Stored items:
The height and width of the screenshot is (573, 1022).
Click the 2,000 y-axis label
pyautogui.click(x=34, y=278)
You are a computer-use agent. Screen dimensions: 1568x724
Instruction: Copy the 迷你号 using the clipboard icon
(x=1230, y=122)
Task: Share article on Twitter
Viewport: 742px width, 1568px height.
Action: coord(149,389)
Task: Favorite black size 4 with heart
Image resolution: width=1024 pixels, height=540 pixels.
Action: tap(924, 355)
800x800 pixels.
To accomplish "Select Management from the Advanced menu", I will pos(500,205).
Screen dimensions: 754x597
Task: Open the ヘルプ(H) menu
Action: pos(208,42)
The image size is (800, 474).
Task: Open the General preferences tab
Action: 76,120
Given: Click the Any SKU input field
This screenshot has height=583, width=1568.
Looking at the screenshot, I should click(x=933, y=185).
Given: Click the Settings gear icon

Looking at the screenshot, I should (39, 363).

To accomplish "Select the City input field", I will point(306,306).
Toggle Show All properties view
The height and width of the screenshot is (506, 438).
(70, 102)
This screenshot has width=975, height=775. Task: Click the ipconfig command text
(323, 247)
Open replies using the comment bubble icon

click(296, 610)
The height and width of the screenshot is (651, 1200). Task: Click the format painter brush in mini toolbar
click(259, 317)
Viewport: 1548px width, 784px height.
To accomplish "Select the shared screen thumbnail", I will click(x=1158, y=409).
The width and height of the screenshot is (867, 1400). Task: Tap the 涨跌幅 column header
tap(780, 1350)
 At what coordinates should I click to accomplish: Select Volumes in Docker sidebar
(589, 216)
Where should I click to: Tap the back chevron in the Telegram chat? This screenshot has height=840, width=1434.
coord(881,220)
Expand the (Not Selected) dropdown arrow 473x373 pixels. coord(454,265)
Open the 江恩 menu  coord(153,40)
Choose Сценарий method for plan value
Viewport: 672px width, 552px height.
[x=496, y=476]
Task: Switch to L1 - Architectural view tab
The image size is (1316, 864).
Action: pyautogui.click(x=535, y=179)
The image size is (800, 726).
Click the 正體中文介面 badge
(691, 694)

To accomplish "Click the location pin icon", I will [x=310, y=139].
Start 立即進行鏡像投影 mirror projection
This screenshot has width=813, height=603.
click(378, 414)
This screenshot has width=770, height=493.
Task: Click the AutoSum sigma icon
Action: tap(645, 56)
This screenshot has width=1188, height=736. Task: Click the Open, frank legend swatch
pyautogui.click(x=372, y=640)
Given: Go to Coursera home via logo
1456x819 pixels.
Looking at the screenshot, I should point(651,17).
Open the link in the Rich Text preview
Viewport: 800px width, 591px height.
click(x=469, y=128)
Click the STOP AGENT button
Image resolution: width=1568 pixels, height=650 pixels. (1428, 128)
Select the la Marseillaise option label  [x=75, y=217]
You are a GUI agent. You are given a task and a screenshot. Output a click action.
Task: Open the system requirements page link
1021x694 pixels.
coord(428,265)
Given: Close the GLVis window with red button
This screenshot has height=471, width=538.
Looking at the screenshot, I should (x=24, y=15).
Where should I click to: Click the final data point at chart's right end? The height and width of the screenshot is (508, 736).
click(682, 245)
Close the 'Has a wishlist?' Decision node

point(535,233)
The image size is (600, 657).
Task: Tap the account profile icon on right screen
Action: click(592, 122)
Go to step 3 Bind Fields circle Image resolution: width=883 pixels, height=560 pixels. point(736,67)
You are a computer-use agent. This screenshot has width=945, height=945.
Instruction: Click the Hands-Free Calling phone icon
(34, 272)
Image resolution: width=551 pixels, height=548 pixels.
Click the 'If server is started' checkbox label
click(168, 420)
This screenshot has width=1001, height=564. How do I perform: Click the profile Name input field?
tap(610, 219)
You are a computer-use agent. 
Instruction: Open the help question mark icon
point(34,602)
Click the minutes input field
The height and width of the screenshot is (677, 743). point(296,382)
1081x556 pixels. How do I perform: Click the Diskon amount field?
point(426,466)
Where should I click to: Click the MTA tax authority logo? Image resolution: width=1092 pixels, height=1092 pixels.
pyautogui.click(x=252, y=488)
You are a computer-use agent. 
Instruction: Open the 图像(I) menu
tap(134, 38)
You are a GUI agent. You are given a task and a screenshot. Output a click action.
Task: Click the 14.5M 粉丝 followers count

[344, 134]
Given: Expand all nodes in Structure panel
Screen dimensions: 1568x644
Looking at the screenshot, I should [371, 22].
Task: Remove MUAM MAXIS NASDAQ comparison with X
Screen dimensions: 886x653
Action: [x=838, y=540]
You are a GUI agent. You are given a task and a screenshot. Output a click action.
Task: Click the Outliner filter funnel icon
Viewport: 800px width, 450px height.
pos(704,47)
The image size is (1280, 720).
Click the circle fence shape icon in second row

**Your task**
Looking back at the data above, tally each line that includes the word "computer", then answer with the total alone.

**Task result**
4